Y en algún lugar de Hong Kong, o de Sídney, o de Nueva Delhi, aún yendo makai, makai, makai, Anahola continuaría contando su historia mientras ellos se aproximaban a su cuadragésimo-quinto no-aniversario, y luego al quincuagésimo. Habría muchas discusiones, rupturas y enfados entre ellos, porque ambos estaban hechos del mismo material, los dos eran orgullosos kānaka.
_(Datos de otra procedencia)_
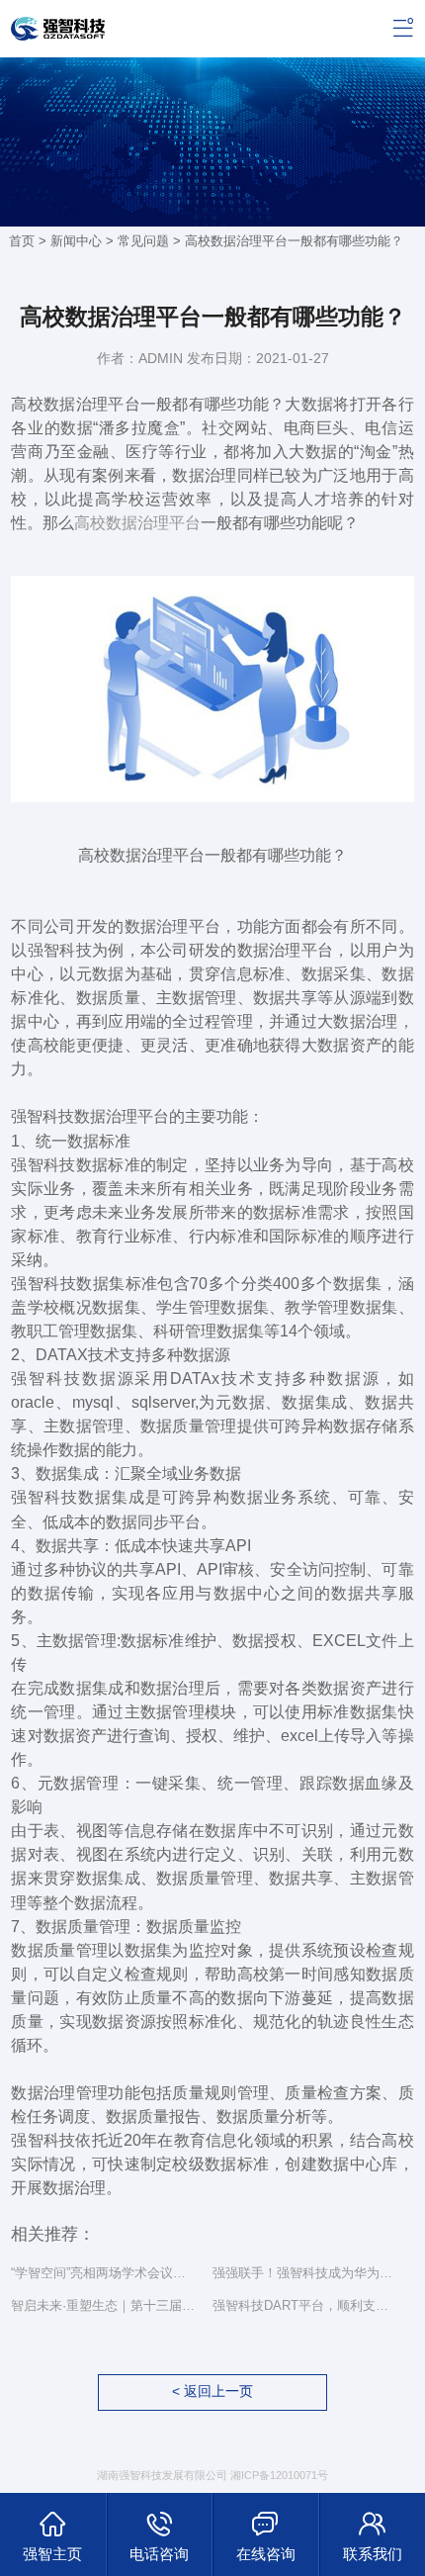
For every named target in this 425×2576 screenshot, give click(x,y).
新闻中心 (76, 241)
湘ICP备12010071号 (279, 2475)
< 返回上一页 (212, 2391)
Con el tiempo, Anahola convertiría a sus amantes en oyentes. Los encantaría por medio de sus palabras del mismo modo que su tío encantaba a la gente por medio de su trompeta. Los hombres se tumbarían a su lado como niños, seducidos. La recordarían como a una contadora de historias. Pero a veces sus relatos se volverían oscuros y sus ojos se entrecerrarían. Cuando eso ocurría, Anahola ya estaba dejando a su amante de turno. Y cuando se marchaba, la cama resonaba con sus historias.
Cuando sus amantes se quedaban dormidos, soñaban con las islas de Anahola. Soñaban con precipicios azules llamados Pali de los Ko‘olaus, y con gigantes hojas de ti que vertían gotas de rocío sobre jabalíes dormidos. Soñaban también con campos de ñame que morían de sed, y con arroyos cristalinos que se convertían en lodo. Con niños que dormían en casas que explotaban, con gente que se hacía vieja en cajas de embalaje. Gente que, con el tiempo, se alzaría, ultrajada y llena de orgullo, en ciudades llamadas Wai‘anae, Nanakuli, Lualualei, Makaha, Mākua, Papakolea.
Y cuando sus amantes se despertaban, tocaban el hueco que Anahola había dejado en su almohada y sentirían el rastro de su calor. Y sabrían que sus relatos no eran fábulas inventadas.